> What you need to do
Task for the records below: count the lines that contain the word "computer" and give only that number.

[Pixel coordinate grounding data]

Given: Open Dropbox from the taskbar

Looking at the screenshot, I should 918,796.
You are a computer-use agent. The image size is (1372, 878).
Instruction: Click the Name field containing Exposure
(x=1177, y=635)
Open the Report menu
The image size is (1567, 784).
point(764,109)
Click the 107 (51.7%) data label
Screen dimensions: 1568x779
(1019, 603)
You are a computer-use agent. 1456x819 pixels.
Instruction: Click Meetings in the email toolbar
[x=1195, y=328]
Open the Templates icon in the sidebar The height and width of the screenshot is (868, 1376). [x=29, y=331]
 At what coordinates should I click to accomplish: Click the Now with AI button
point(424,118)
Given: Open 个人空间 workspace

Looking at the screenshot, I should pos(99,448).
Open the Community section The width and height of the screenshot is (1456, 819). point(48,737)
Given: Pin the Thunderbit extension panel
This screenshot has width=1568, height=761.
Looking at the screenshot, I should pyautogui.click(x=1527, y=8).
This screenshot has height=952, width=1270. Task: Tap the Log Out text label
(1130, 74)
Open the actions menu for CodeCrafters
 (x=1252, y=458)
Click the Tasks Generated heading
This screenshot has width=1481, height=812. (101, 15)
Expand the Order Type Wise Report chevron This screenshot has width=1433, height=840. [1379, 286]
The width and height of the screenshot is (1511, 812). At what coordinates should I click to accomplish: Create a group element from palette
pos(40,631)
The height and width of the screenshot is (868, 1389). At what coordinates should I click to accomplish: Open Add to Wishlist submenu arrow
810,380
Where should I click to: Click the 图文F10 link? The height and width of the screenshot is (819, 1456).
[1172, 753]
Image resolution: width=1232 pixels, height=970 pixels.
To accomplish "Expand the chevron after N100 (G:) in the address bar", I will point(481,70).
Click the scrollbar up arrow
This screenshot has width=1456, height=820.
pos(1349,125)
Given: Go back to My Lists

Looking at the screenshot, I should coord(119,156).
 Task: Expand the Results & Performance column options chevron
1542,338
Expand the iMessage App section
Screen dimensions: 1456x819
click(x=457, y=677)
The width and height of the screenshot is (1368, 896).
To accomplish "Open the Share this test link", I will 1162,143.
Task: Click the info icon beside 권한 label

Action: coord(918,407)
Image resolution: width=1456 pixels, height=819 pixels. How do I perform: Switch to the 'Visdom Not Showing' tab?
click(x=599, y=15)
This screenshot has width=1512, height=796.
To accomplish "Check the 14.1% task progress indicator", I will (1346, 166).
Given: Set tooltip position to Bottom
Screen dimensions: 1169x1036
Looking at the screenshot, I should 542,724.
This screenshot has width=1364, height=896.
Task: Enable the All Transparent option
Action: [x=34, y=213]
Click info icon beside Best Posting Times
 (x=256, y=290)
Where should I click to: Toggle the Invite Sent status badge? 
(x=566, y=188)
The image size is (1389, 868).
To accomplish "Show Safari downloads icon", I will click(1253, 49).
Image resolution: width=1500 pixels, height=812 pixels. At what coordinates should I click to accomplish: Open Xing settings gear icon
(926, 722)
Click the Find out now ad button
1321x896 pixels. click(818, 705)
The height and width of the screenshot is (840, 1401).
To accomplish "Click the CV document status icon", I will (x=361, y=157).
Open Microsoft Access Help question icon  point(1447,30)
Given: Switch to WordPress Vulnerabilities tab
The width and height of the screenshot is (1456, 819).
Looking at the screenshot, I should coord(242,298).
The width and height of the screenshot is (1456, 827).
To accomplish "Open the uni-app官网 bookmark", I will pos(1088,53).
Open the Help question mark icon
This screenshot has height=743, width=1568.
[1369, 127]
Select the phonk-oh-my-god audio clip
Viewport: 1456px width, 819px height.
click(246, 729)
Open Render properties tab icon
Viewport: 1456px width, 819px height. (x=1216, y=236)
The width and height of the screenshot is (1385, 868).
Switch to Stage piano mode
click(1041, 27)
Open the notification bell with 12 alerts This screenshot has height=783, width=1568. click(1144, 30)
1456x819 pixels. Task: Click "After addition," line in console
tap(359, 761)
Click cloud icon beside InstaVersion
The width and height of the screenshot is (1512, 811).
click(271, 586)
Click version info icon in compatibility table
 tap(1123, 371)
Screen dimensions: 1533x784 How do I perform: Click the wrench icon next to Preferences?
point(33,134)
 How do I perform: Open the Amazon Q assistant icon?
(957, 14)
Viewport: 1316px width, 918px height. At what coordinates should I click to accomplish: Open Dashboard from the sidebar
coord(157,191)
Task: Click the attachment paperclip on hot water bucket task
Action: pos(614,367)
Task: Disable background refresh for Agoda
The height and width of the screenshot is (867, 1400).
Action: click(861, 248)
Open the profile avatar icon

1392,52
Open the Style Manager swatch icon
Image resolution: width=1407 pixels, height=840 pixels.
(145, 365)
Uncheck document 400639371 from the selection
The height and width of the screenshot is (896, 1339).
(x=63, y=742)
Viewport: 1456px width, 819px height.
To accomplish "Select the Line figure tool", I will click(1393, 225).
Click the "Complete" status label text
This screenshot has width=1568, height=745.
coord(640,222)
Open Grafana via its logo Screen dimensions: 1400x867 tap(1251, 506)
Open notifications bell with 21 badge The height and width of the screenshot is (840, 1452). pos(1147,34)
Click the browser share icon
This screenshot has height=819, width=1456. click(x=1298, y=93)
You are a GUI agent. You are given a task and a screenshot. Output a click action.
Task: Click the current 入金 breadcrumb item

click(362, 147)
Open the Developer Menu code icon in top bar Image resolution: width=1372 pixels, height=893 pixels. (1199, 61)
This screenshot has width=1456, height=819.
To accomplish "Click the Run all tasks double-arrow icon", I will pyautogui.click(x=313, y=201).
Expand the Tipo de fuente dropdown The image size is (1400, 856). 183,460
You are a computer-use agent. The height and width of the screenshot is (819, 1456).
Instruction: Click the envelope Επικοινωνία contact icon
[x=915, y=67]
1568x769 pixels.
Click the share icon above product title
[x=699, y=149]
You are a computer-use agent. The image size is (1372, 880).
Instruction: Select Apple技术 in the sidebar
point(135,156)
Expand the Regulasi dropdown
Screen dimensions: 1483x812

> Solution to this task
4